Submitted to: Canadian Journal of Veterinary Research
Publication Type: Peer Reviewed Journal
Publication Acceptance Date: 5/15/1996
Publication Date: N/A
Citation: N/A

Interpretive Summary: Pseudorabies is a disease of significant importance to the swine industry to warrant an eradication program. Currently, the recommendation in many eradication programs is to use gene deleted "marker" pseudorabies virus vaccines which allow the differentiation of vaccinated from naturally infected animals. An emerging vaccination strategy is the use of poxviruses that act as a carrier or vector of genes from other viruses. Vectored vaccines could have certain advantages in such an eradication program because they eliminate use of the disease causing virus and they have great potential for differential testing because only genes that elicit a good immune response are included. In this study, there did not appear to be a large difference in protection afforded by multiple pseudorabies virus glycoproteins (gII and gp50) delivered by a vaccinia (a poxvirus) vector over the protection elicited when just gp50 was expressed by the vaccinia vector alone. This may be significant in differential testing for the pseudorabies eradication program. Currently, killed or modified-live marker vaccines used in differential testing are limited to deletions of nonessential glycoprotein genes; but with a vaccinia vectored subunit vaccine, a differential test for an essential gene such as gII is possible. Also, the live viral vector maintains the advantages of modified-live vaccines over killed virus or subunit vaccines. Since gII is an essential gene and the most abundant glycoprotein of the pseudorabies virus genome, it should be an excellent choice for differential testing.

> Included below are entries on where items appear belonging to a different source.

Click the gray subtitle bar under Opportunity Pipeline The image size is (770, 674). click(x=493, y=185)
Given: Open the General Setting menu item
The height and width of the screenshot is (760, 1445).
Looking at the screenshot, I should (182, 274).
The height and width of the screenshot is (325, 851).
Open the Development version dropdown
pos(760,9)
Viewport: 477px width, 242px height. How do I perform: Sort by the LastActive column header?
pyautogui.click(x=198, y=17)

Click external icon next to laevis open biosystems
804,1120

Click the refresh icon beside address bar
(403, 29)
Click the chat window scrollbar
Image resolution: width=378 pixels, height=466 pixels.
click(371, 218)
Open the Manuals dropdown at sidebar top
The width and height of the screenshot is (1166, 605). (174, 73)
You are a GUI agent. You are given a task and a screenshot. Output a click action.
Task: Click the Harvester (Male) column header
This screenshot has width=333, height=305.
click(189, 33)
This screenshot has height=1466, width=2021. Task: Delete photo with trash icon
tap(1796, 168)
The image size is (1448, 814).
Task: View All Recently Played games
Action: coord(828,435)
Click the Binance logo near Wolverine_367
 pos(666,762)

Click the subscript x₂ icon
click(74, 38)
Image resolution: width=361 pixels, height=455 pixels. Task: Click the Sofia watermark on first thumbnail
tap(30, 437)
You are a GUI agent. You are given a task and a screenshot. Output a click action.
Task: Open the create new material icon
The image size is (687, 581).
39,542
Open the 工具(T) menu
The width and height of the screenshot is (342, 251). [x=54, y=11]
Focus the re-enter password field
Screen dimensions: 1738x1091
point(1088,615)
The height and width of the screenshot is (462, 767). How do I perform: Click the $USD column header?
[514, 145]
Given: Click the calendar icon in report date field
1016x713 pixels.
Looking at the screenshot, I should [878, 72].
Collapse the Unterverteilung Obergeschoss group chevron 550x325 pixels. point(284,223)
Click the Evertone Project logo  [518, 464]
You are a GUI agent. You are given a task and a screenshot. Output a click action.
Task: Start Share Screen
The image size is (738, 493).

Technical Abstract: A vaccinia vector containing genes for pseudorabies virus glycoproteins gII and gp50 was administered to pigs to determine if they would have a greater protective effect than a vector containing the gene for gp50 alone. Both constructs protected pigs similarly from virulent pseudorabies virus challenge. This may be significant in differential testing for the pseudorabies eradication program. Currently, killed or modified-live marker vaccines used in differential testing are limited to deletions of nonessential glycoprotein genes, but with a vaccinia vectored subunit vaccine a differential test for an essential gene such as gII is possible. Also, the live viral vector maintains the advantages of modified-live vaccines over killed virus or subunit vaccines. Since gII is an essential gene and the most abundant glycoprotein of the pseudorabies virus genome it should be an excellent choice for differential testing.